Top of DATA IN THIS EXERCISE

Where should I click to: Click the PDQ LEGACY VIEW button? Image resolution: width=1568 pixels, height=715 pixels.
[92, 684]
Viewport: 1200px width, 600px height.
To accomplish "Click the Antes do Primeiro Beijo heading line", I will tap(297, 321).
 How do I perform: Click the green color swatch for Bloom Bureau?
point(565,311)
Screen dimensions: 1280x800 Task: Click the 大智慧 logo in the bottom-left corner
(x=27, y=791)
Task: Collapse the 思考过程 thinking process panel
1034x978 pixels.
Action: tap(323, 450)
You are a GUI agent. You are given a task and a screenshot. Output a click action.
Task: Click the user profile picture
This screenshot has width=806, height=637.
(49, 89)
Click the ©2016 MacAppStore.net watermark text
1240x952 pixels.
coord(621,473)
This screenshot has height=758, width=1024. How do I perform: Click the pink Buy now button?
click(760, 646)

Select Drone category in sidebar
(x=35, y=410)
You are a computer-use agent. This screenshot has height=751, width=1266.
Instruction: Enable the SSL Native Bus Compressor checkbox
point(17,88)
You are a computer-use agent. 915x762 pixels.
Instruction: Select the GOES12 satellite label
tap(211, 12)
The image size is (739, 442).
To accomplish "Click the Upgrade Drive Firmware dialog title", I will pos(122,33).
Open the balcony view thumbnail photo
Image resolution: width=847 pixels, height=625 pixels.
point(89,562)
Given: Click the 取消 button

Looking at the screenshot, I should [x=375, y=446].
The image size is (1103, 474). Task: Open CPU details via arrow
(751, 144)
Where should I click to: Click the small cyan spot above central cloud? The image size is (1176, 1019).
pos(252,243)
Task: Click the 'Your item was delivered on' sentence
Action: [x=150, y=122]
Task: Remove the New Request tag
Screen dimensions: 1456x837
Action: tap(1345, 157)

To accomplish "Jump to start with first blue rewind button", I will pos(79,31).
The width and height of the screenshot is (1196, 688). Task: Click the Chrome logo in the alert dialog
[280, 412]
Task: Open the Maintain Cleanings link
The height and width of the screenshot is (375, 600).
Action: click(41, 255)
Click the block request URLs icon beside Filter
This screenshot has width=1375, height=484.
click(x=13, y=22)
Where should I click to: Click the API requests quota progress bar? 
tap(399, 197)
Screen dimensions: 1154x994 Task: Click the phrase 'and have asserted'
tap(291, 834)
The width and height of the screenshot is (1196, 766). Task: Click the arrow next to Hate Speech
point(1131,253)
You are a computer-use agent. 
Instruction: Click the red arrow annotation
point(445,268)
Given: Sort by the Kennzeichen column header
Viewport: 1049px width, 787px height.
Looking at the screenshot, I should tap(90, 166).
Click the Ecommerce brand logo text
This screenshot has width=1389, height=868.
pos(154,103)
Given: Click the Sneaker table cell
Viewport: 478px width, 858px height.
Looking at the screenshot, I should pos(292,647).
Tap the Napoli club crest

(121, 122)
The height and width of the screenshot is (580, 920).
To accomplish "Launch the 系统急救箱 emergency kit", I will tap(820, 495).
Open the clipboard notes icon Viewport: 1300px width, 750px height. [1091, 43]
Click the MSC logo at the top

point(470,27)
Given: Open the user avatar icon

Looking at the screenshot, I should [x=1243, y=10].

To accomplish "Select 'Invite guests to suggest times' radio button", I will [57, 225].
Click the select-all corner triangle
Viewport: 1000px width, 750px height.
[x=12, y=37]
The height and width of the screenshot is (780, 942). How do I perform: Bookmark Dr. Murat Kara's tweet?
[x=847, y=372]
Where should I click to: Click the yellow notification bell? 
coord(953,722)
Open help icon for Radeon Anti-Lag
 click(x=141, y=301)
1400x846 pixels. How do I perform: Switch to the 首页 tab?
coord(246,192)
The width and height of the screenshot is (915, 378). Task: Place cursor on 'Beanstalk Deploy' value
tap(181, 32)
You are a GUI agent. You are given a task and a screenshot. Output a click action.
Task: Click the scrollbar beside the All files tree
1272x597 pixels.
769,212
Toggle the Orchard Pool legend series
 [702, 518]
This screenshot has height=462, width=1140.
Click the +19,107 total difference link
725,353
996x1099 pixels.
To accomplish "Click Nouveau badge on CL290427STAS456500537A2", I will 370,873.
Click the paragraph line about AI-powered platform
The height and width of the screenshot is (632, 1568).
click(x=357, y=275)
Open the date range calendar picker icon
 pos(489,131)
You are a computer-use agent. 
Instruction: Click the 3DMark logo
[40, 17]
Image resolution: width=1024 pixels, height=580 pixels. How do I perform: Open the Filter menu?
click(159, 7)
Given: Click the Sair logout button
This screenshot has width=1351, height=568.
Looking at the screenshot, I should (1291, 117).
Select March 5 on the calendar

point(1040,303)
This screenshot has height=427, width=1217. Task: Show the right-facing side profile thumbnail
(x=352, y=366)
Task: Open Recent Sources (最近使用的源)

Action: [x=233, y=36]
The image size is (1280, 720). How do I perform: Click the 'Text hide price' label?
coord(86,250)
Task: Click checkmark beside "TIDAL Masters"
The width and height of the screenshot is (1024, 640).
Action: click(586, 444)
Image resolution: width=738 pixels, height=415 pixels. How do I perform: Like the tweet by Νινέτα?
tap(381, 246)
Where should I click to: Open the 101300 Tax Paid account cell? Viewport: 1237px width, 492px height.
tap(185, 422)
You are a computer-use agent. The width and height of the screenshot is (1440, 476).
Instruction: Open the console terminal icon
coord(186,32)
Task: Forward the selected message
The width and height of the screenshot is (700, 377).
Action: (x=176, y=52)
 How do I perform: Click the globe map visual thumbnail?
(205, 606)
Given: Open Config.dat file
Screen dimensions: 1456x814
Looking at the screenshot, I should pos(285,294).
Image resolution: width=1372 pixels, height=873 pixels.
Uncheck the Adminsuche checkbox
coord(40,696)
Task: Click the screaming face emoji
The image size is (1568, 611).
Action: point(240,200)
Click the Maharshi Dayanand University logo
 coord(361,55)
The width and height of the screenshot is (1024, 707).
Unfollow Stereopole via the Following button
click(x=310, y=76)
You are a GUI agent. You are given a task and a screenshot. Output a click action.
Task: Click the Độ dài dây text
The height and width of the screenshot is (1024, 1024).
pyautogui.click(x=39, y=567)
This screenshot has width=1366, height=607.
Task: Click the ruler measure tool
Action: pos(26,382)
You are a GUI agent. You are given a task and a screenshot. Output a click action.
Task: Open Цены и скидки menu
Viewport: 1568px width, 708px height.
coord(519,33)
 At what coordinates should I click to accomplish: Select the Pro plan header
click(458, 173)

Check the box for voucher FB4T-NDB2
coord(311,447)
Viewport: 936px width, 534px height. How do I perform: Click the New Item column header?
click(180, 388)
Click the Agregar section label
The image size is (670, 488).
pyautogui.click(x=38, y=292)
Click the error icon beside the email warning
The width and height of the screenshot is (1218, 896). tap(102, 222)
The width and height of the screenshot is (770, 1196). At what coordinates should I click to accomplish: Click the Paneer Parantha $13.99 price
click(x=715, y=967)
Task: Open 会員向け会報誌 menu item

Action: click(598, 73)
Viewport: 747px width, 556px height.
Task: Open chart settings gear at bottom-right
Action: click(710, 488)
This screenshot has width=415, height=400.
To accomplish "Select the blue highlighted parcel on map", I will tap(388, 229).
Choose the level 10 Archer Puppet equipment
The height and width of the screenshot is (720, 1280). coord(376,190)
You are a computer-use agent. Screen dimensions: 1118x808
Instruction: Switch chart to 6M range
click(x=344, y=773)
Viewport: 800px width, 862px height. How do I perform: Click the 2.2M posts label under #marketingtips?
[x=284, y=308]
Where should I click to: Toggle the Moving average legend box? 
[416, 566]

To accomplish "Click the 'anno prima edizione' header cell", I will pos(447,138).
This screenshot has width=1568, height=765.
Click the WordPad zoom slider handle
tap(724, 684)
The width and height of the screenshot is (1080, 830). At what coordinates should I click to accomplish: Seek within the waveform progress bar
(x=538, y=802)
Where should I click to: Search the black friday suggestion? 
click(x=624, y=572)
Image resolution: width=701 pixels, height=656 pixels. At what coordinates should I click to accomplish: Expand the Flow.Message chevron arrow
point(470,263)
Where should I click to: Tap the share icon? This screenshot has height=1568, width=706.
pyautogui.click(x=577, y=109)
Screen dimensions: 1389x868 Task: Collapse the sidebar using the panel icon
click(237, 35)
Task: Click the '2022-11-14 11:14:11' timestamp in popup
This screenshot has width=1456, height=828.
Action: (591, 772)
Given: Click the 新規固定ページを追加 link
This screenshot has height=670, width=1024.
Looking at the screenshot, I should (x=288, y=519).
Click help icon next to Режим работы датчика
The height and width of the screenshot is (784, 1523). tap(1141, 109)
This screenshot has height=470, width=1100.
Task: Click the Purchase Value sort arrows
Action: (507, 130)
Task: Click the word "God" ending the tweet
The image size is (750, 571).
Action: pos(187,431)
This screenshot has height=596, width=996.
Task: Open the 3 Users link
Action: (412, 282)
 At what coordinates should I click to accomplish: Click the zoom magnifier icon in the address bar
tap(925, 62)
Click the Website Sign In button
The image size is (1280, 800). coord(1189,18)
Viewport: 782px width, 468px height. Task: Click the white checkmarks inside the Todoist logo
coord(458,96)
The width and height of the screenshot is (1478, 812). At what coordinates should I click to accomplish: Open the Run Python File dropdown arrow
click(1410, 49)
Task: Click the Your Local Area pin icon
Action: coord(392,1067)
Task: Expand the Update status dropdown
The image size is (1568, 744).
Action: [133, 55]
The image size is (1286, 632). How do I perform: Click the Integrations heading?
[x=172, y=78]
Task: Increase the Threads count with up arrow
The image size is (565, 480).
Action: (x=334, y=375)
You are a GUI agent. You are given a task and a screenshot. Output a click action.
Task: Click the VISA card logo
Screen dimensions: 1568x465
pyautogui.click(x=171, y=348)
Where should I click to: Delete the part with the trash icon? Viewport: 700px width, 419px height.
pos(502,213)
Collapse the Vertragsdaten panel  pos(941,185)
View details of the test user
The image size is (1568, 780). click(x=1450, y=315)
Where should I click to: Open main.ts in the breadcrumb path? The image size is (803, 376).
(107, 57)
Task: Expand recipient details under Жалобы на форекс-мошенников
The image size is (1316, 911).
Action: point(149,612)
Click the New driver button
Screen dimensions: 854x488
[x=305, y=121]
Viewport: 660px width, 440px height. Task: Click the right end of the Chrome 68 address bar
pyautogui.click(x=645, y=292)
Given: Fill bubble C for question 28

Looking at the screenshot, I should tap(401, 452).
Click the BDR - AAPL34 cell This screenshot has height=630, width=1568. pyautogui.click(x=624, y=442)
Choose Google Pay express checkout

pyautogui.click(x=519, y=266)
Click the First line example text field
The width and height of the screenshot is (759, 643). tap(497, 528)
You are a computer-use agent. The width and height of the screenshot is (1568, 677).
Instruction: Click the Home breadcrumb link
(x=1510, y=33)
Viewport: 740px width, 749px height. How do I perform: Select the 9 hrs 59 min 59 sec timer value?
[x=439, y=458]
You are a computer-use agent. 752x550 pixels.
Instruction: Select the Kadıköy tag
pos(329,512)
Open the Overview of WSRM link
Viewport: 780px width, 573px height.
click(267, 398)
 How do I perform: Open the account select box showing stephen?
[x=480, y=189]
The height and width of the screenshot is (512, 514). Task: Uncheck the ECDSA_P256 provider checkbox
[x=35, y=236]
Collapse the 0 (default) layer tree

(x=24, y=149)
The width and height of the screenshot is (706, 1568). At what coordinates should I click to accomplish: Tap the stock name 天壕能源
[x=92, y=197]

Bottom of DATA IN THIS EXERCISE

_WHAT THIS TASK INVOLVES_
Where the word "computer" appears in a line of the entries, copy that line.

_TASK ANSWER_
You are a computer-use agent. This screenshot has height=751, width=1266.
You are a computer-use agent. 915x762 pixels.
You are a computer-use agent. 
You are a computer-use agent. 
You are a computer-use agent. The width and height of the screenshot is (1440, 476).
You are a computer-use agent. Screen dimensions: 1118x808
You are a computer-use agent. The width and height of the screenshot is (1568, 677).
You are a computer-use agent. 752x550 pixels.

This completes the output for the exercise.